After a substance has been delivered to the system (in a body fluid), the individual molecules may be found in three diff places. what are these?

Answer 54

- may be found free in solution - bound to specific receptors (rarely more than a small proportion). - or bound to something else (eg. soluble plasma proteins, connective tissue, or cell membranes).

Question 55

does binding and unbinding happen rapidly or not? in what cases?

Answer 55

For almost all drugs, binding occurs rapidly and, provided the drug is not covalently bonded or metabolised, so does unbinding. In most instances if the concentration of free drug changes that of bound drug changes as well.
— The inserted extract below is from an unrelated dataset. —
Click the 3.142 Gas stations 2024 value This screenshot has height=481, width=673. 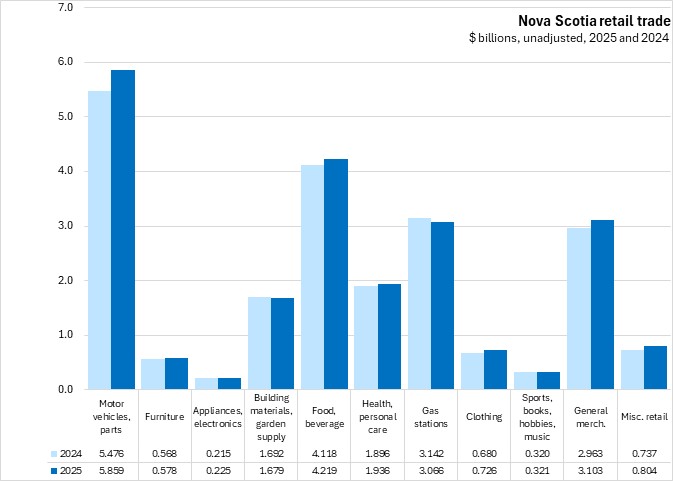point(430,453)
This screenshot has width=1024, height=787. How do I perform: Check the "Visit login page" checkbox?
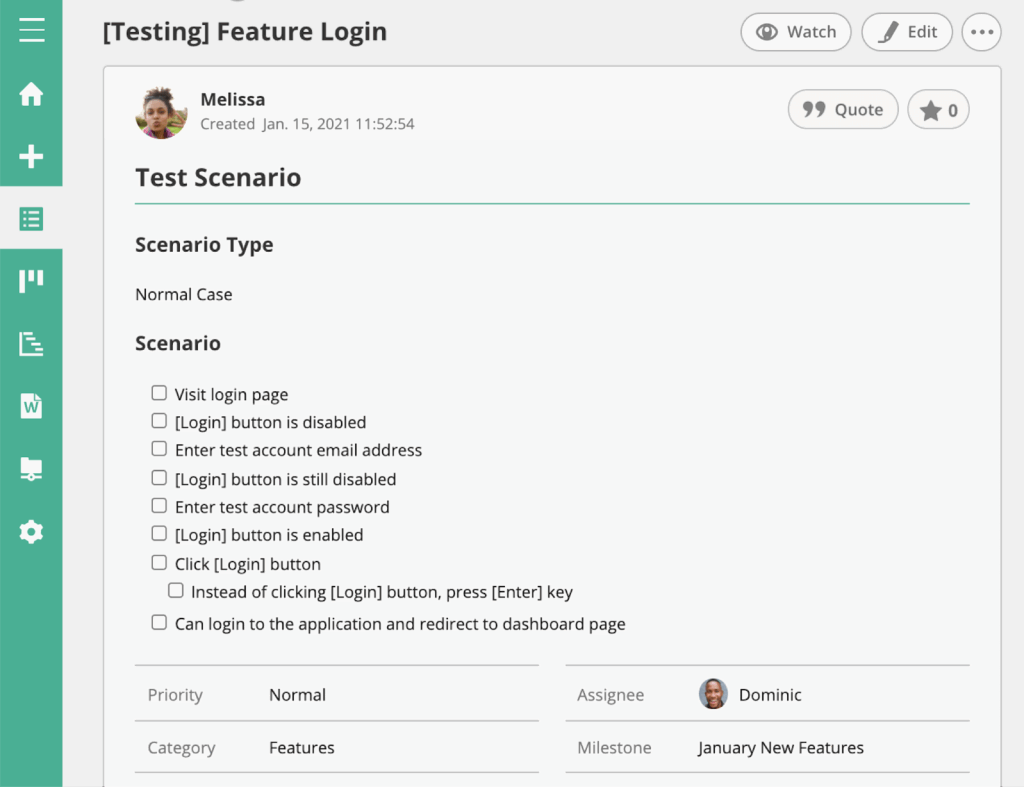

It is a dynamic equilibrium.

Question 56

what forms are in equilibrium?

Answer 56

- ie. the free and bound forms remain at equilibrium with each other.

Question 57

what is the total concentration?

Answer 57

the sum of the concentration of the free and bound forms

Question 58

in plasma, the relative proportions free and bound are stated as either the percentage of the drug in plasma that is bound: what is the equation → % bound =

Answer 58

C bound/C total x 100

Question 59

the fraction of the drug in the plasma that is free also has it’s own equation which is:

Answer 59

fraction free = c free/c total = 1- bound/100

Question 60

what is Cfree

Answer 60

the plasma concentration of free drug

Question 61

what is C bound

Answer 61

the plasma concentration of the bound drug

Question 62

what is the total plasma concentration

Answer 62

this = C which = C free + C bound

Question 63

the rate of binding to a site or receptor is proportional to what? note - this is true of any cellular receptor or a circulating plasma protein (receptive protein).

Answer 63

to the free rather than the total concentration near the site.

Question 64

which concentration determines the drug effects, and the movement of the drug

Answer 64

The free concentration, rather than the total concentration, at the site of action Free concentrations also dictate the movements of the drug between plasma and the tissues.

Question 65

The amount present in a small region, or carried in a small volume of plasma is proportional to what?

Answer 65

the total concentration.

Question 66

free concentrations are key, but what is used in most equations instead, because of historical reasons

Answer 66

the total rather than the free plasma concentration is used in most of the equations, because when pharmacokinetic equations were first written, free concentrations were almost impossible to measure and even now total concentrations are usually much simpler to determine.  Fortunately descriptions based on total plasma concentrations are normally adequate.  (The exceptions occur when there are large changes in the percentage bound in plasma).